### SOURCE MATERIAL
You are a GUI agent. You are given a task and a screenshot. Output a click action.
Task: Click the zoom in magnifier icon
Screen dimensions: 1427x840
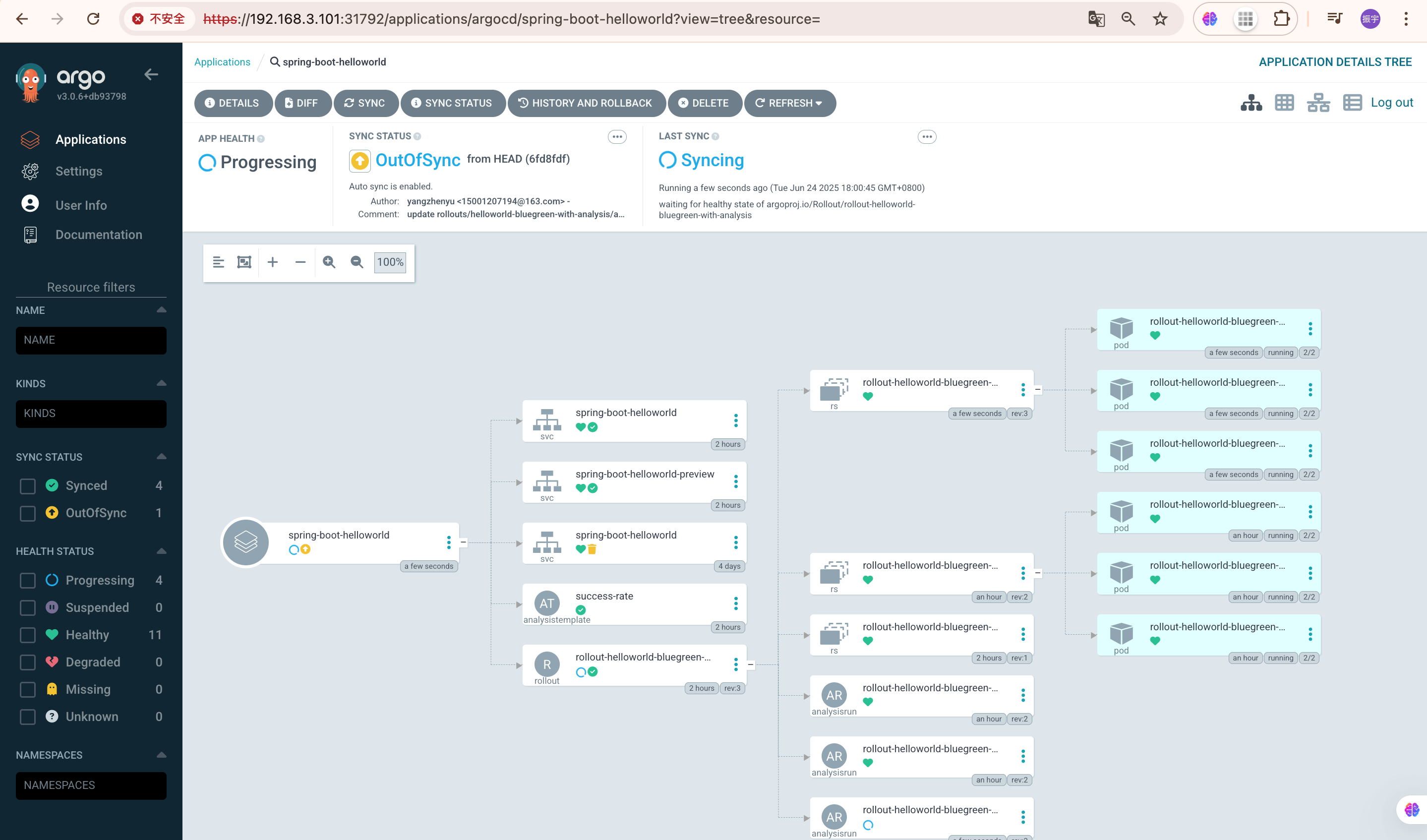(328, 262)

...

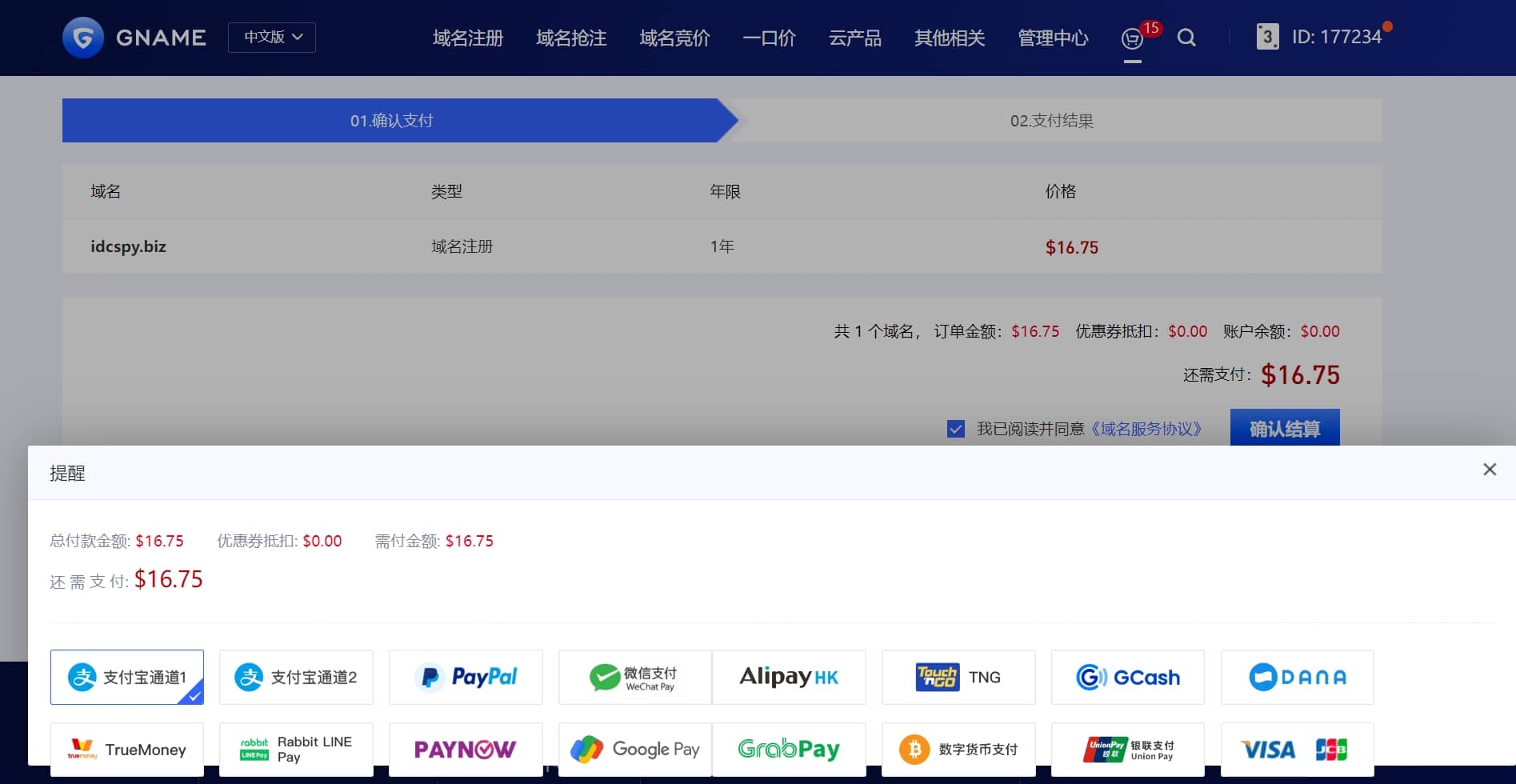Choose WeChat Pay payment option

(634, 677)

...

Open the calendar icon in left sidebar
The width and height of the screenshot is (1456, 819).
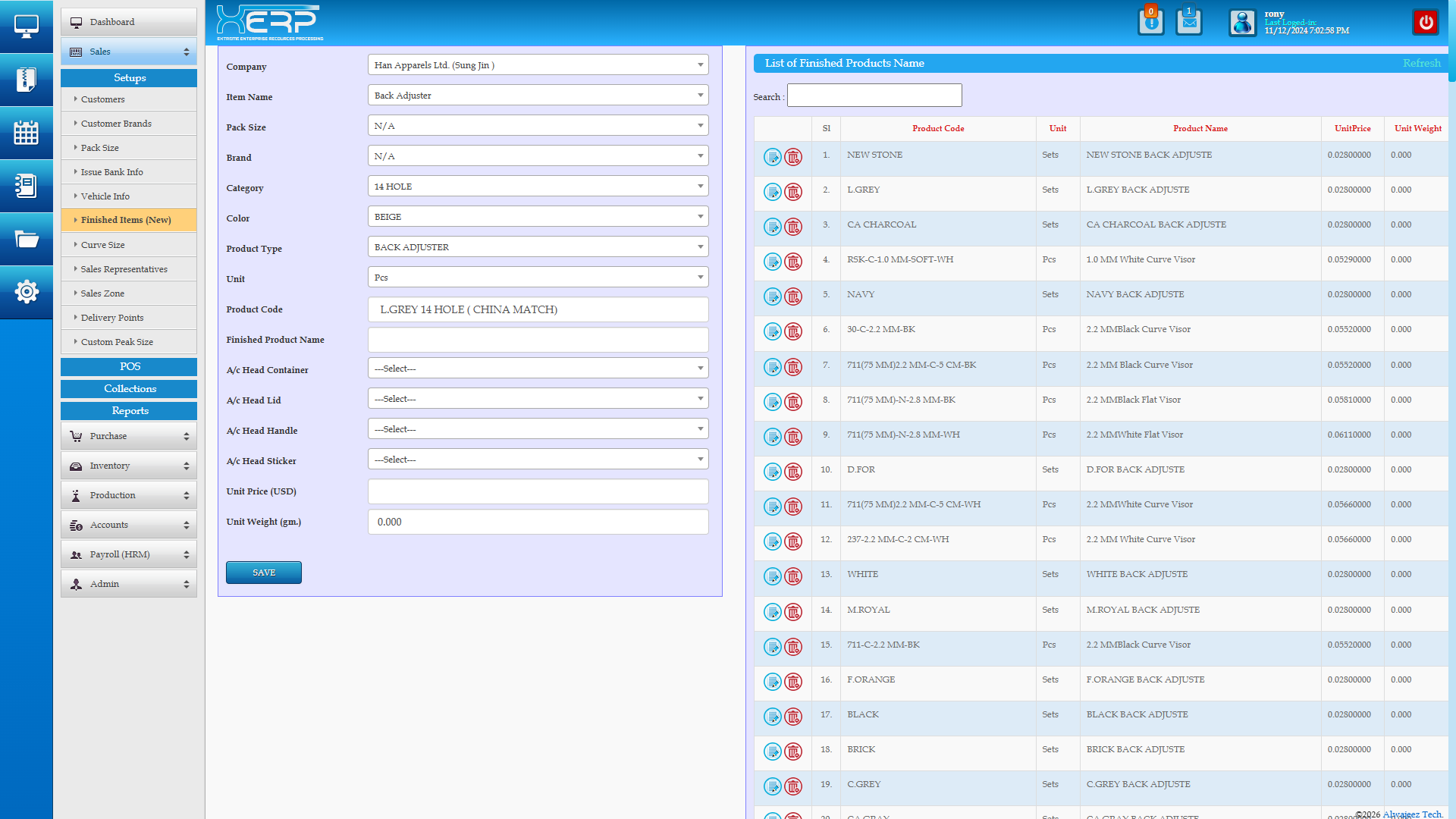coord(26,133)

### EXERCISE PROMPT
Show each line of the material where the word "icon" occurs.

### ANSWER TO THIS TASK
Task: Click the zoom in magnifier icon
Open the calendar icon in left sidebar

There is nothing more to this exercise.